→ WHAT IS REQUIRED
Pick out and copy every line in the entries below that contains the string "icon". Case counts.

★ ★ ★ ★ ★

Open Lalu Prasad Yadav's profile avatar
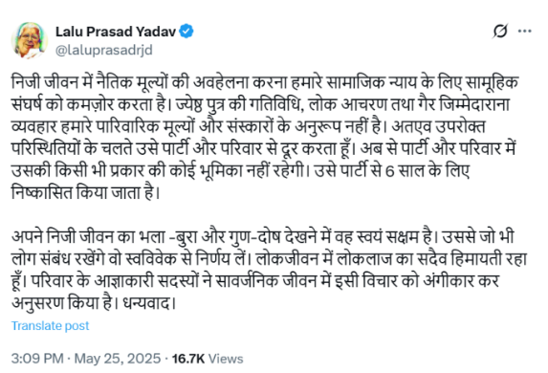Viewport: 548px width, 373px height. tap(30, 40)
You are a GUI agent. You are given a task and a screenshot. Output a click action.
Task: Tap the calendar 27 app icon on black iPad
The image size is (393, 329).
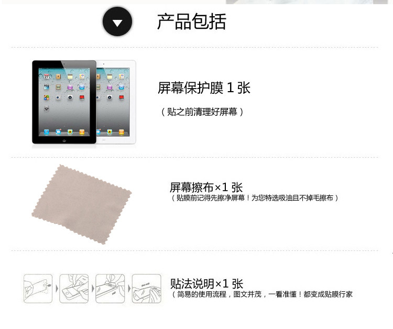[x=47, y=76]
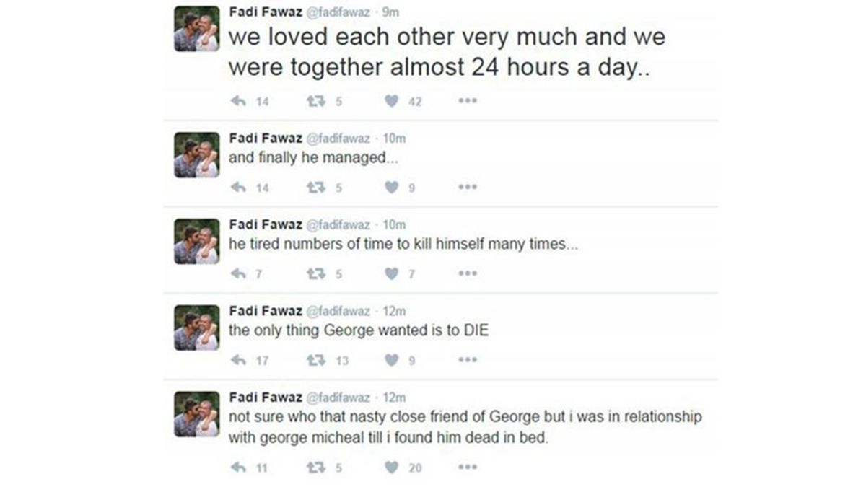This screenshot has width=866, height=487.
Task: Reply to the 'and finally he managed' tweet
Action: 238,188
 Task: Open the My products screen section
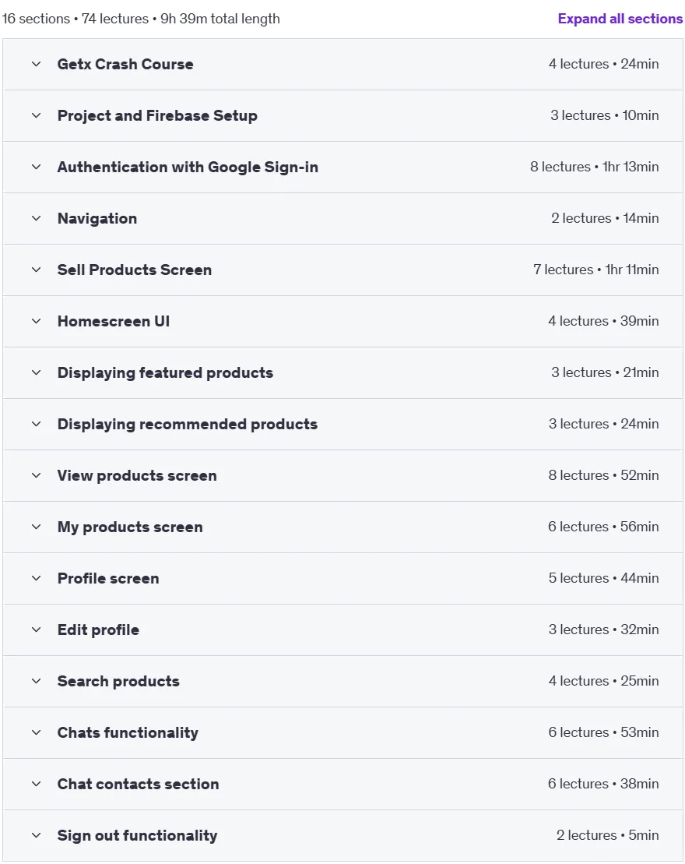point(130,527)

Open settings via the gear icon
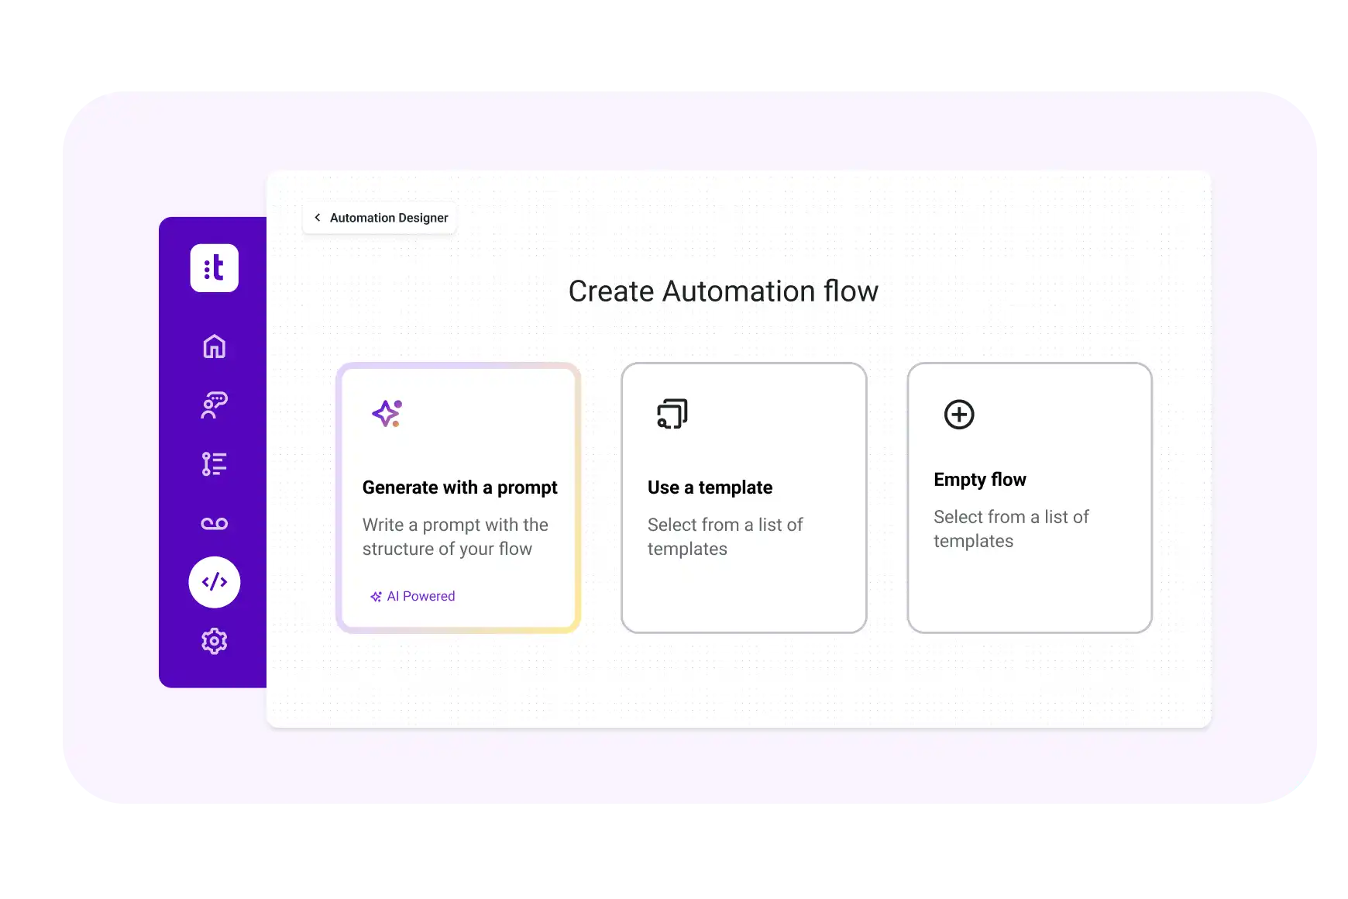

★ ★ ★ ★ ★

→ FULL OUTPUT
Task: Tap the calendar 27 app icon on black iPad
Open settings via the gear icon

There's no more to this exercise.